Wybrany fragment:

----

W 2003 r. ogólna śmiertelność szpitalna wynosiła 2,3 proc. (łącznie wśród pacjentów hospitalizaowanych ze wszystkich przyczyn). W 2006 r. obniżyła się do 2,1 proc., a w 2010 r. - do 1,9 proc.
Największy spadek odnotowano w przypadku nowotworów oraz chorób układu krążenia, a zatem tych schorzeń, które są główną przyczyną zgonów. Śmiertelność z powodu wszystkich nowotworów zmniejszyła się z 5 proc. w 2003 r. do 3,5 proc. w 2010 r. Jeśli chodzi o choroby układu krążenia to w tym samem okresie odnotowano spadek z 6,3 proc. do 5,8 proc.
Śmiertelność szpitalna z powodu innych przyczyn nie uległa większym zmianom. W 2010 r. największa była w przypadku chorób układu oddechowego i sięgała 3 proc. Jeśli chodzi o choroby wydzielania wewnętrznego to odsetek zgonów szpitalnych nie przekraczał 2,3 proc. wszystkich hospitalizacji. Choroby układu trawiennego były odpowiedzialne za 1,7 proc. zgonów, zaburzenia rozpoczynające się w okresie okołoporodowym – 1,4 proc., a choroby zakaźne – 1 proc.

----

Zadania do wykonania:
1. Powtórz dosłownie część tekstu o śmiertelności szpitalnej: zacznij od miejsca ze słowami „Śmiertelność szpitalna z” i skończ po słowach „zakaźne – 1 proc.”.
2. Napisz, co następuje dalej w tekście o śmiertelności szpitalnej, zaczynając zaraz po jego ostatnim zdaniu.
Rekordy nie odgrywają tu żadnej roli.

----

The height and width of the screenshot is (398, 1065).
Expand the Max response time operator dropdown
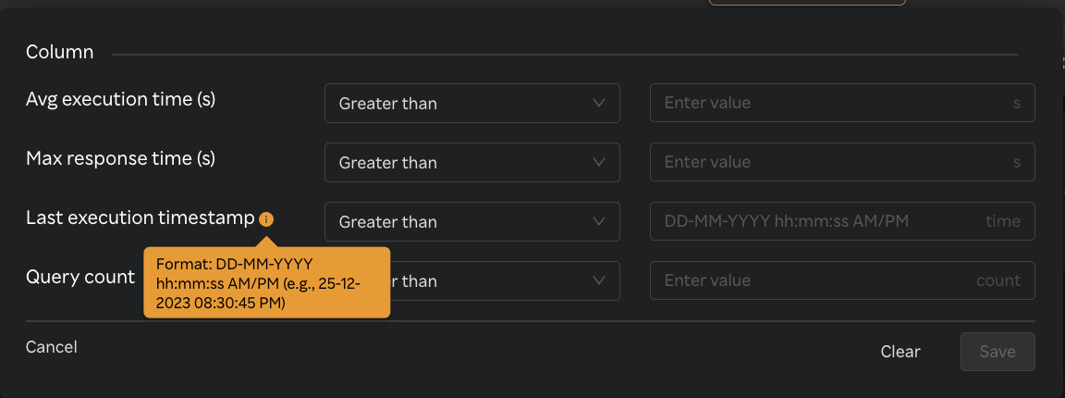click(471, 163)
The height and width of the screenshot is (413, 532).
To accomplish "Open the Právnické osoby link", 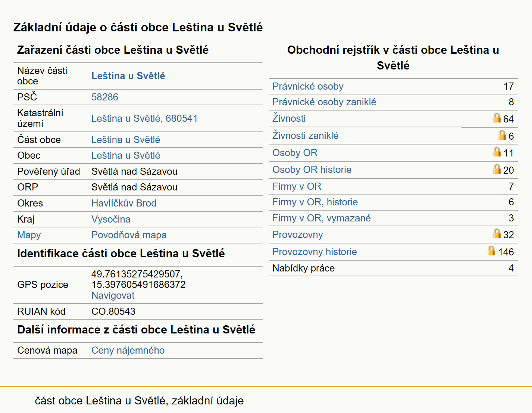I will pos(308,86).
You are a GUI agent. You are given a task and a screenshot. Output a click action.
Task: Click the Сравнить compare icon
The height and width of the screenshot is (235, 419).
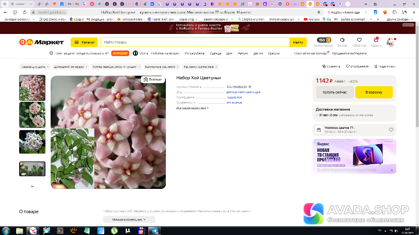point(331,67)
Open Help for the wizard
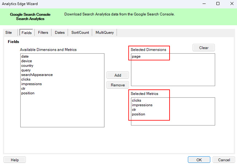The height and width of the screenshot is (166, 237). click(x=15, y=160)
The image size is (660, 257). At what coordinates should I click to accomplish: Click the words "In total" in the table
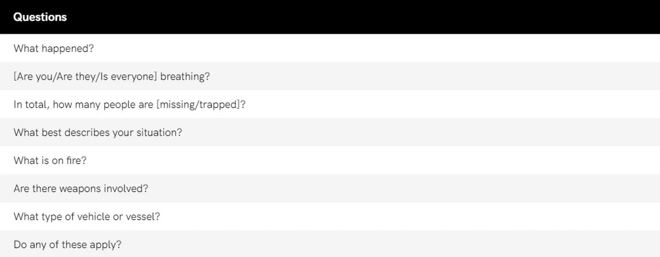(31, 104)
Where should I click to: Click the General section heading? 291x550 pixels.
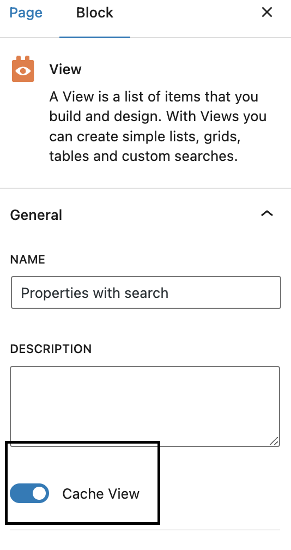pyautogui.click(x=36, y=215)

----

Odpowiedzi do punktów:
1.
Śmiertelność szpitalna z powodu innych przyczyn nie uległa większym zmianom. W 2010 r. największa była w przypadku chorób układu oddechowego i sięgała 3 proc. Jeśli chodzi o choroby wydzielania wewnętrznego to odsetek zgonów szpitalnych nie przekraczał 2,3 proc. wszystkich hospitalizacji. Choroby układu trawiennego były odpowiedzialne za 1,7 proc. zgonów, zaburzenia rozpoczynające się w okresie okołoporodowym – 1,4 proc., a choroby zakaźne – 1 proc.

2.
Prof. Bogdan Wojtyniak z Narodowego Instytutu Zdrowia Publicznego w Warszawie, jeden z głównych autorów opracowania, twierdzi, że w statystyce medycznej szczególnie ważna jest śmiertelność osób hospitalizowanych z powodu zawału serca oraz udaru mózgu w okresie 30 dni. Organizacja Współpracy Gospodarczej i Rozwoju (OECD) uważa, że te wskaźniki mogą być miernikiem jakości leczenia.
Polska szczególnie dobrze wypada jeśli chodzi o śmiertelność szpitalną z powodu zawału serca. W latach 1980-2010 r. dokonaliśmy ogromnego skoku zmniejszając ją z 22 proc. do jedynie 5,6 proc. (średnia we wszystkich krajach OECD wyniosła 7,8 proc.). W 2010 r. byliśmy pod tym względem na czwartym miejscu wśród krajów OECD, zaraz za Islandia, Danią i Nową Zelandią. Wyprzedziliśmy Norwegię, Kanadę, Szwecję, USA, Czechy i Austrię.
Gorzej wypadamy pod względem odsetka zgonów osób leczonych z powodu udaru mózgu (w okresie 30 dni hospitalizacji). W latach 2004-2010 spadła ona z 23,7 proc. do 16,5 proc., ale nadal jesteśmy wśród krajów o najwyższym tego rodzaju wskaźniku wśród krajów OECD. Nieco lepiej jest w przypadku zatoru mózgowego, na który przypada 11,6 proc. zgonów szpitalnych. Pod tym względem wypadamy nieco lepiej od 7 krajów OECD.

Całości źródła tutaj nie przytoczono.